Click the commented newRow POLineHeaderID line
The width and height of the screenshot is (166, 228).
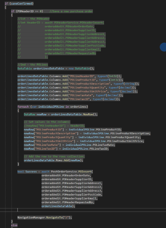pos(54,126)
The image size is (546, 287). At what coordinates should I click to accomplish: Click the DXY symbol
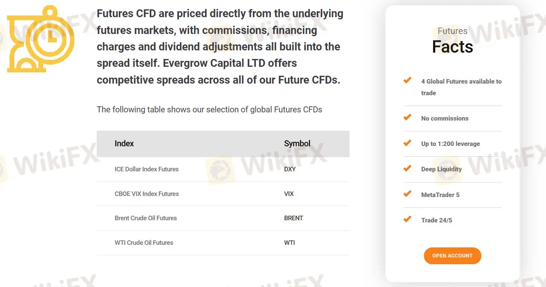point(290,169)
···
_Task item_.
All of the data above must be printed exactly, minus its pictures.

_Task answer_.
Click the commented newRow POLineHeaderID line
The width and height of the screenshot is (166, 228).
pos(54,126)
The image size is (546, 287). At what coordinates should I click to accomplish: Click the DXY symbol
point(290,169)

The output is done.